Where I land, and where I think the honest reader lands too if they follow the thread all the way, isn't no politics. It's something narrower: government has a real, defensible role in guaranteeing the floor — healthcare that isn't optional because a body doesn't ask your income before it fails, education, the basic infrastructure of not falling through. It has a much weaker claim on the ceiling, on the choices people make about their own bodies and their own lives once the floor is secure, where the honest disagreement isn't really about economics at all. On something like abortion, that disagreement runs down to a genuine, unresolved fork — what the moral status of a life in progress actually is — and I don't think either side of that fork is arguing in bad faith, even when they're arguing past each other. What I do believe is that the floor comes first, is cheaper to defend, and is the place where a mixed system — capitalist enough to reward the risk-takers, taxed enough to guarantee the floor, capped enough that no single ledger can outweigh a government — has the best odds of holding.
I keep coming back to the king.
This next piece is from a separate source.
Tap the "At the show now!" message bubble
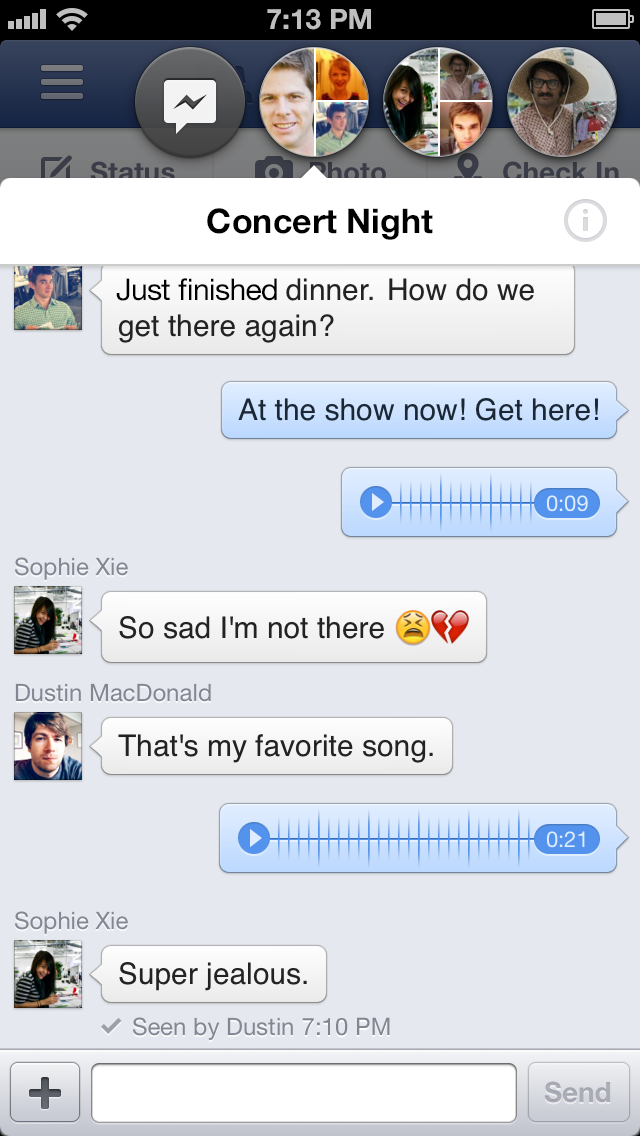[x=419, y=410]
Not because I think Musk wants a crown — I don't think he does, and I don't think that's the interesting question anymore. The interesting question is what a system looks like when it can produce someone crown-adjacent almost by accident, as a side effect of doing exactly what it was designed to reward. We didn't abolish kings because every king was cruel. We abolished the position because eventually, given enough time, the math always lands on someone who is. A ledger that can grow past a trillion dollars in a single trading day isn't a villain. It's just a throne with better branding, sitting empty, waiting for whoever the incentives produce next.
SpaceX is the easy part — build the rocket, sell the shares, watch the number climb. The hard part is the one none of us are sophisticated enough for yet: figuring out how to keep rewarding the people who build the rockets without ever again, by accident, building a king.